Parts of the exercise:
• A. Please reproduce the text on the Johor Bahru Old Chinese Temple word for word, from "Chinese temple in" to "and Hainanese peoples.".
• B. Carry on the text about the Johor Bahru Old Chinese Temple from its last sentence, not the records.

====== Extract provided ======

Chinese temple in Johor, Malaysia

Johor Bahru Old Chinese Temple (柔佛古廟 (Jiû-hut Kó͘-biō, Róufú Gǔmiào)) known as Old Temple (古廟 (Kó͘-biō, Gǔmiào)) by the locals, is a Chinese temple located in Johor Bahru, Johor, Malaysia. Located at Jalan Trus, the temple is flanked by modern skyscrapers. This temple is one of the oldest structures in the city and has become the symbol of unity among the seven Chinese dialect groups namely Teochews, Hoklo (Hokkiens), Cantonese, Hakka, Foochowese, Henghua and Hainanese peoples.

In 2007, a documentary series called My Roots featured the temple in the episode "Grand March with the Deities".

====== Provided material ======

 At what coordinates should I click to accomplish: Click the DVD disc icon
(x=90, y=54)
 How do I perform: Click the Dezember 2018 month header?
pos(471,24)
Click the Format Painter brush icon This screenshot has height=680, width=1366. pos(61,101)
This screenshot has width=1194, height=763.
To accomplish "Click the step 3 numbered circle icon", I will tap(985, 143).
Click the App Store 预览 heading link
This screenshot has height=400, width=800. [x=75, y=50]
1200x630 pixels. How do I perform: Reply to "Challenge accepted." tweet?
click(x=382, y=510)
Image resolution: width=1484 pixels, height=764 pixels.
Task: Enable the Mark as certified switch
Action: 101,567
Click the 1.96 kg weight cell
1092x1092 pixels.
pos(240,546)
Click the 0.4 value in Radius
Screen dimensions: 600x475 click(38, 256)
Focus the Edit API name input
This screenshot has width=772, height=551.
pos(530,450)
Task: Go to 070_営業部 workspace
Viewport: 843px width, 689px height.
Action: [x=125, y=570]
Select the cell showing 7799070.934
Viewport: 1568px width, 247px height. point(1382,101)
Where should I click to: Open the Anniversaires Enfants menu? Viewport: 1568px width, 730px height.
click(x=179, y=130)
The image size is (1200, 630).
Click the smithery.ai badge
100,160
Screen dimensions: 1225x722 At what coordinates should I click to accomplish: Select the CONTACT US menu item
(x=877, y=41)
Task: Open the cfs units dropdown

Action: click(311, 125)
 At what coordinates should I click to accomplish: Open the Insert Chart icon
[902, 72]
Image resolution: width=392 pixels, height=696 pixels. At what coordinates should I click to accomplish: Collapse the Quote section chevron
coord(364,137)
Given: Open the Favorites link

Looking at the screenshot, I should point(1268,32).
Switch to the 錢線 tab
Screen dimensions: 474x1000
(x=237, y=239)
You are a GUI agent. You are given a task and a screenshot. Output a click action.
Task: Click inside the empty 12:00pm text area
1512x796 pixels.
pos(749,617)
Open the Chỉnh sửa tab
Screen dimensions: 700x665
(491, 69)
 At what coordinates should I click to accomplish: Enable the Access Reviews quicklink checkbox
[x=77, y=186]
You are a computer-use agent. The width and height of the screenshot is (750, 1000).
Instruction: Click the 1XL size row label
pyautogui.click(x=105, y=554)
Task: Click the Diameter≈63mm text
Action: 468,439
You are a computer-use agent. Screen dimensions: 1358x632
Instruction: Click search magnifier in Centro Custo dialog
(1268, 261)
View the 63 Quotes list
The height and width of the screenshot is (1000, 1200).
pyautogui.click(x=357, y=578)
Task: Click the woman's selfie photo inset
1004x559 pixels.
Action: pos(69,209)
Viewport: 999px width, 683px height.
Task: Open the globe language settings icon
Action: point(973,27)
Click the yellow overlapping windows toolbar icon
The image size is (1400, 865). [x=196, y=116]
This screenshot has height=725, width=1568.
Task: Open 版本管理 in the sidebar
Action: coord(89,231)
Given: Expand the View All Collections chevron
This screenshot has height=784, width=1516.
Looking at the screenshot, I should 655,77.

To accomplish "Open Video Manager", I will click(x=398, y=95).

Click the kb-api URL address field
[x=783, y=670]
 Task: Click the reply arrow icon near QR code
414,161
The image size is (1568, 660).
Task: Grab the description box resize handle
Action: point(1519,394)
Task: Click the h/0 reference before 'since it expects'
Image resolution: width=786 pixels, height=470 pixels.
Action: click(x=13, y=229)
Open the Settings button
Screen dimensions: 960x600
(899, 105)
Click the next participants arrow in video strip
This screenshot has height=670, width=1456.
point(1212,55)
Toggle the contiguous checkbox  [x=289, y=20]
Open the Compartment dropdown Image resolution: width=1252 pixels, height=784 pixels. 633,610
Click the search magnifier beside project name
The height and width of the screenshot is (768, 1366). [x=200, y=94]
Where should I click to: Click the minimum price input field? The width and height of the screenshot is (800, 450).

======

Answers provided:
• A.
Chinese temple in Johor, Malaysia

Johor Bahru Old Chinese Temple (柔佛古廟 (Jiû-hut Kó͘-biō, Róufú Gǔmiào)) known as Old Temple (古廟 (Kó͘-biō, Gǔmiào)) by the locals, is a Chinese temple located in Johor Bahru, Johor, Malaysia. Located at Jalan Trus, the temple is flanked by modern skyscrapers. This temple is one of the oldest structures in the city and has become the symbol of unity among the seven Chinese dialect groups namely Teochews, Hoklo (Hokkiens), Cantonese, Hakka, Foochowese, Henghua and Hainanese peoples.

• B.
== History ==
The temple history dates back as early as between 1870 and 1880 in the 19th century. Since the relationship between the local Chinese are very warm with the Johor monarchy, Sultan Abu Bakar encouraged the Chinese to build their places of worship and for the burial by providing them land. The temple was then founded by then Head of Ngee Heng Company led by Tan Hiok Nee. In 1981, the temple was proposed to undergoing renovation with the request was accepted in 1994 with total expenditure of RM1.5 million. The renovated temple was then completed in the following year in December 1995 with much of its cultural design are being preserved and important relics such as the century-old bronze bell, incense burner and wooden tablet remain.

== Features ==
Two old artefacts located inside the temple which are the plaque and bronze bell. The main alcove of the temple holds the image of the main deity, Yuan Tian Shang Di. There are five deities inside the temple with each of them are separately worshipped by the main ethnic Chinese groups such as the dominant Teochew, Hoklo (Hokkien), Cantonese, Hakka and Hainanese people (and to a lesser extent Henghua as well as the Fuzhounese):
- Yuan Tian Shang Di (元天上帝) (大老爷)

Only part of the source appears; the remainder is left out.